Proceedings of the National Academy of Sciences of the United States of America2025-03-24PubMed
Total: 90.0Innovation: 9Impact: 9Rigor: 9Citation: 9

Summary

In 11,555 CHD probands, burden testing across 248 genes identified 60 dominant genes explaining 10.1% of cases, with similar contributions from de novo and transmitted variants and incomplete penetrance.
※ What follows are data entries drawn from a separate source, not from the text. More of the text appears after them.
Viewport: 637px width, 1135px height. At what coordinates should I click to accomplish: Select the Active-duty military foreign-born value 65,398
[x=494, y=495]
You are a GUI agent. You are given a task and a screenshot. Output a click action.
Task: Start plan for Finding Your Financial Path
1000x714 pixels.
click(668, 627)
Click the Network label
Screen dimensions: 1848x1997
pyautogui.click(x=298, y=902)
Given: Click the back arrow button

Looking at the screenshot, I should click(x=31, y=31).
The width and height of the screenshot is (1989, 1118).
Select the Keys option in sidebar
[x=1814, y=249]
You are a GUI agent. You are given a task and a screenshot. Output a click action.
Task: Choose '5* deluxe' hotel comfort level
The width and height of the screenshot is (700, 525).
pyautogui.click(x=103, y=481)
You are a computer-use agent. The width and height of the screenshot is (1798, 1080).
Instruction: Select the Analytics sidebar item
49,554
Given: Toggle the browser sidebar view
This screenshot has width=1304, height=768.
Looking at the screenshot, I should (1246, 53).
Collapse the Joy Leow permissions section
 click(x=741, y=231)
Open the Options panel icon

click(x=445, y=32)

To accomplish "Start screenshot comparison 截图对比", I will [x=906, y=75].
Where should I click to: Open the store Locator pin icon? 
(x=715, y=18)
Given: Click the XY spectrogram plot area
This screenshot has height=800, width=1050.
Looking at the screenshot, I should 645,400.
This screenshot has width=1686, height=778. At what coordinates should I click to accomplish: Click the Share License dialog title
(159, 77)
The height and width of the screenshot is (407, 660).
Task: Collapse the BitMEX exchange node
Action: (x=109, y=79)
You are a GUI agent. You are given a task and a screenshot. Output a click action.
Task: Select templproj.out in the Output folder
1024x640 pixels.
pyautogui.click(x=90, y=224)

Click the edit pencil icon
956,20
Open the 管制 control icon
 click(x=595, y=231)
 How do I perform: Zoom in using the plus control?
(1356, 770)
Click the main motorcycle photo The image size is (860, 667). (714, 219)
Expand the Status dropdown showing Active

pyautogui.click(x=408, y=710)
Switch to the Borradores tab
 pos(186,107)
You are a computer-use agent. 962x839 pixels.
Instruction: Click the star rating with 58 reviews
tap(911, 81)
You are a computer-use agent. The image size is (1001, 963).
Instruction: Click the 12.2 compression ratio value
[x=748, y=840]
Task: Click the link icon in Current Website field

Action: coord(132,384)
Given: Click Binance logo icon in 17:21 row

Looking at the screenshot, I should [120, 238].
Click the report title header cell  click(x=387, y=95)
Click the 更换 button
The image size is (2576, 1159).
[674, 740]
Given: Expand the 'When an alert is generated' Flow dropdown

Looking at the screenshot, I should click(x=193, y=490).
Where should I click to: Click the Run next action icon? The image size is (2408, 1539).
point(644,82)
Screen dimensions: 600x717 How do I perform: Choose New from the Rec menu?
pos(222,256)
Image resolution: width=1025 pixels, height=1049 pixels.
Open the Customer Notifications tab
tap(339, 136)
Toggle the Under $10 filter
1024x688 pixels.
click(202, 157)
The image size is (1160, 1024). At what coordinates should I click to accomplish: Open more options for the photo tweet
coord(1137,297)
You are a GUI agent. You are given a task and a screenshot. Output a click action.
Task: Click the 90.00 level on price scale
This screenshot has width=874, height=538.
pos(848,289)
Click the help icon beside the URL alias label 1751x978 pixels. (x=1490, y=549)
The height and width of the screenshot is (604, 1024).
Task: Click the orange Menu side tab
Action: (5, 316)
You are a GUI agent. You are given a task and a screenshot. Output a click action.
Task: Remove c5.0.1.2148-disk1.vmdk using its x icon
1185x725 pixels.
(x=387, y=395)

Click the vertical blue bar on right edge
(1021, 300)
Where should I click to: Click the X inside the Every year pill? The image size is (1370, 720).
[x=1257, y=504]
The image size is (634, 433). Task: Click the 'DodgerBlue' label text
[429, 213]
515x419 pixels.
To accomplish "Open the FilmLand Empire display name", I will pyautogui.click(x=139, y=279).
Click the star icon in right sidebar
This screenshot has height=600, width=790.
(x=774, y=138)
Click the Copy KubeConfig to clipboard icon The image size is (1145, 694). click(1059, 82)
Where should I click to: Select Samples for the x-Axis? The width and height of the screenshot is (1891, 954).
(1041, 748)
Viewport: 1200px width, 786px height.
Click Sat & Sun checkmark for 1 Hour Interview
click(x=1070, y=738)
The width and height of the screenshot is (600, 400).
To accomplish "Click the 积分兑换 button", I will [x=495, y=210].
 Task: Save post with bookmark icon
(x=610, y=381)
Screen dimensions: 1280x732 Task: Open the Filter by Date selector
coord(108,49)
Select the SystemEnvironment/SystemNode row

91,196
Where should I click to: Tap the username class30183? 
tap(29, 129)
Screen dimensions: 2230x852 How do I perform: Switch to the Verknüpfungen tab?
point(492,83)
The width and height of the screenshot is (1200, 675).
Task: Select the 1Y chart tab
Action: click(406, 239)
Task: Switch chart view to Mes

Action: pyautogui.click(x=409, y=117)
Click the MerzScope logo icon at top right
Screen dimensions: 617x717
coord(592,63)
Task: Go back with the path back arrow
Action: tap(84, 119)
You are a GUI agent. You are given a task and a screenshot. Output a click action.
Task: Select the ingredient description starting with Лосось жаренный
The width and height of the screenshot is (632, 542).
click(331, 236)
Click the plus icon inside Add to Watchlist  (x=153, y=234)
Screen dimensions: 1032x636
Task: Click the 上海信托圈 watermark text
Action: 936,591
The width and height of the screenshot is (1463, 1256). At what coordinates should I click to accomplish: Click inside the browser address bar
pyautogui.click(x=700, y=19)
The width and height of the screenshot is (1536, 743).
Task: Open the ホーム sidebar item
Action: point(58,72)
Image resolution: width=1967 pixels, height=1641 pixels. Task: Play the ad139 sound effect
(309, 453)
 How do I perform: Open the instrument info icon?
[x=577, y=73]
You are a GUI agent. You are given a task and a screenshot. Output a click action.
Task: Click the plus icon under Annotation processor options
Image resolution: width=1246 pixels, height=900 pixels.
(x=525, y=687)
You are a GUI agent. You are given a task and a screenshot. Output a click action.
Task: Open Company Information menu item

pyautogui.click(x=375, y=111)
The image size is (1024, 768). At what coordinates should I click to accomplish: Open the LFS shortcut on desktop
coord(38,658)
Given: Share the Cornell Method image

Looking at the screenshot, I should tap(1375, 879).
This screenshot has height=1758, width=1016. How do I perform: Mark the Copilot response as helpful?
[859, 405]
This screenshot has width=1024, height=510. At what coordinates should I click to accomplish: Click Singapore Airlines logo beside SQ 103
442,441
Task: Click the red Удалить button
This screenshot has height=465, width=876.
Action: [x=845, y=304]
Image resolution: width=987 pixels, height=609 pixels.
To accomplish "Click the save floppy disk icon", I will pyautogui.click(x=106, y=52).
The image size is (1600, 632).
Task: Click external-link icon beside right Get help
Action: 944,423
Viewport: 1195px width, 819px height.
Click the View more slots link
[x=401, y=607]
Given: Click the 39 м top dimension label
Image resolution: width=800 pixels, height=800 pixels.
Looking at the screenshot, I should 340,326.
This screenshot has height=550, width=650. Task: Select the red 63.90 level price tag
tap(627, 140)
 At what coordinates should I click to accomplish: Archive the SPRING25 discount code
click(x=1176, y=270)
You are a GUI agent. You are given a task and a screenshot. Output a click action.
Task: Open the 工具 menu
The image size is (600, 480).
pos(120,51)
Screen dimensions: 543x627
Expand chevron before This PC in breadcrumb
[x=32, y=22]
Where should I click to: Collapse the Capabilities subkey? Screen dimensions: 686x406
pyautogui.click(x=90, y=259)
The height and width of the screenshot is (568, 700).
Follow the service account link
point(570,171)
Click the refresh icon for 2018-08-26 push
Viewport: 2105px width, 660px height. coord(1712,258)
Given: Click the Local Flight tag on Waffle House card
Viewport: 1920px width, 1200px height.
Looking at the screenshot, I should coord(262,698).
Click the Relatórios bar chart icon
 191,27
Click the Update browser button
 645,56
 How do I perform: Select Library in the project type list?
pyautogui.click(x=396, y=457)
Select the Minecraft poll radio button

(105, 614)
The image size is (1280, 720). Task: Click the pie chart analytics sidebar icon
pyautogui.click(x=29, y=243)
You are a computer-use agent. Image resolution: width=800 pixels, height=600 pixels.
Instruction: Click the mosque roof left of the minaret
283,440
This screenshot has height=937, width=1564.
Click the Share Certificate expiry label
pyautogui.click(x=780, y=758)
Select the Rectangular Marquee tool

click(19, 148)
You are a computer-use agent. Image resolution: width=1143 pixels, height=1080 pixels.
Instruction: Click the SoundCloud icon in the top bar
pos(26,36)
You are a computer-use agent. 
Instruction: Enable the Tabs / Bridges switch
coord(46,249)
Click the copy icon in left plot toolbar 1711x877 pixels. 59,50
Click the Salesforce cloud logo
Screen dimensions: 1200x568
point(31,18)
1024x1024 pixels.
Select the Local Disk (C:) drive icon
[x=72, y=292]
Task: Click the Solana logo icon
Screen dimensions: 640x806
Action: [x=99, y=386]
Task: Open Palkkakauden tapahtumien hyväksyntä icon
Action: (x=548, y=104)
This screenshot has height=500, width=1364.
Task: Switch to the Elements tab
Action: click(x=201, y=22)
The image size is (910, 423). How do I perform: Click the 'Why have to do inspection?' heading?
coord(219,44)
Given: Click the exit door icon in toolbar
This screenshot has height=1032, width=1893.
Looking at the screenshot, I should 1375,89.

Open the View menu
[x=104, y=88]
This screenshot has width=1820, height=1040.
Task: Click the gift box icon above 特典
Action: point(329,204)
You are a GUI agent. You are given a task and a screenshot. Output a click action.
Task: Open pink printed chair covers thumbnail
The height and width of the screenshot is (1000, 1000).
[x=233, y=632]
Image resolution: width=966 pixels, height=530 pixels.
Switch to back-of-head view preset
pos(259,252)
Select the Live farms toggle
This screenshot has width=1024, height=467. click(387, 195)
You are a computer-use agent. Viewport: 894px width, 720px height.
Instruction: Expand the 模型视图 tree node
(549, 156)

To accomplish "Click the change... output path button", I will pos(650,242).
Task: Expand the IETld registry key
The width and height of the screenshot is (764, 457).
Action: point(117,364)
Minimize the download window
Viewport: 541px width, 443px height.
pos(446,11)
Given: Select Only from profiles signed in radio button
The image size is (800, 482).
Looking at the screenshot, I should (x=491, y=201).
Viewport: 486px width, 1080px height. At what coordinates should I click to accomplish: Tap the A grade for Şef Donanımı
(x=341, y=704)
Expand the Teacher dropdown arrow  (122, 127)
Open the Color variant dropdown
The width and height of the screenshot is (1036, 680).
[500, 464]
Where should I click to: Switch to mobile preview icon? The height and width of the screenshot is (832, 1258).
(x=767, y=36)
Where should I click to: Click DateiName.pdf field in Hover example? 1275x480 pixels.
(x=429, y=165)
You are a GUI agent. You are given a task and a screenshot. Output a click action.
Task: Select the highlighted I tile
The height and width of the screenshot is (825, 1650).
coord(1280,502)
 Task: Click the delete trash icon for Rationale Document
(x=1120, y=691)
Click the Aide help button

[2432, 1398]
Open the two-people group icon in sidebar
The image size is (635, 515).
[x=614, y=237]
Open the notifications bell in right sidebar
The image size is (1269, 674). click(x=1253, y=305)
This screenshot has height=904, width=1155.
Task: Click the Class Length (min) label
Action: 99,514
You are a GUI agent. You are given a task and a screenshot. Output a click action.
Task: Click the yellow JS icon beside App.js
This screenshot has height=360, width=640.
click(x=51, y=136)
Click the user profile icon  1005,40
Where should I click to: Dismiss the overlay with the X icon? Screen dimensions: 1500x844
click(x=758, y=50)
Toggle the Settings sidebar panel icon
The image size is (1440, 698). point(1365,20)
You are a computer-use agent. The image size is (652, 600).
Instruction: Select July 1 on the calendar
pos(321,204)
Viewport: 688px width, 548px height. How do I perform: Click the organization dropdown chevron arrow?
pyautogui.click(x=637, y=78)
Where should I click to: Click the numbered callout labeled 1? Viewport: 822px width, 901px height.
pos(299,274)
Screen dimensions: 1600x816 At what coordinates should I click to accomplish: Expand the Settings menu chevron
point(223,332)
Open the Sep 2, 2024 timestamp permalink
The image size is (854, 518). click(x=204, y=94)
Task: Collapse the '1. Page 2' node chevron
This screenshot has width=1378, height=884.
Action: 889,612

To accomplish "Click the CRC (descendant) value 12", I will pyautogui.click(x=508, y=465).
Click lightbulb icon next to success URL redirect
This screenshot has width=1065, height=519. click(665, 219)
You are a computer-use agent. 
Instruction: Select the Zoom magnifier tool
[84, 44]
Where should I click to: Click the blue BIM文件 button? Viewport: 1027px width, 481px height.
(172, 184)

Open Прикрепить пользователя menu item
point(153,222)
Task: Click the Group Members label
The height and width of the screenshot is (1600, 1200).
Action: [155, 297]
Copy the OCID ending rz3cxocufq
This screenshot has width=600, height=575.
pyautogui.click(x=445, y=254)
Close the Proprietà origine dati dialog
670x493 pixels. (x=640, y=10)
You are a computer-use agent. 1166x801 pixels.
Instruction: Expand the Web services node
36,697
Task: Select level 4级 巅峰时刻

Tissue- and subtype-specific patterns emerged, including NOTCH1 EGF-like domain cysteine-altering missense variants enriched in tetralogy of Fallot/conotruncal defects and brain-expressed genes linked to neurodevelopmental delay.

Key Findings

  • Identified 60 genes with significant heterozygous damaging variant burdens among 248 prespecified genes in 11,555 probands.
  • Variants in these genes explained 10.1% of CHD cases with similar contributions from de novo and transmitted variants and incomplete penetrance.
  • NOTCH1 EGF-like domain cysteine-altering missense variants were enriched in tetralogy of Fallot and conotruncal defects, whereas loss-of-function variants had broader CHD associations.
  • Gene expression patterns linked cardiomyocyte-lineage genes to isolated CHD and brain-expressed genes to CHD with neurodevelopmental delay.

Clinical Implications

Findings support expanded gene panels and trio testing in CHD, refine genetic counseling (penetrance, extracardiac risks), and suggest mechanistic stratification (e.g., NOTCH1 cysteine variants) for subtype-tailored management.

Why It Matters

This is a landmark, well-powered genomic study that resolves dominant genetic architecture in CHD with clinically actionable insights into subtype specificity and extracardiac associations.

Limitations

  • Analysis limited to 248 prespecified genes; genetic contributors outside this panel were not assessed.
  • Functional validation of specific variants/mechanisms was not described in the abstract.

Future Directions

Expand to genome/exome-wide analyses with functional validation, integrate polygenic risk and noncoding variants, and translate subtype-specific mechanisms into precision diagnostics and interventions.

Study Information

Study Type
Cohort
Research Domain
Pathophysiology
Evidence Level
III - Large observational genetic cohort with trio analyses; no intervention.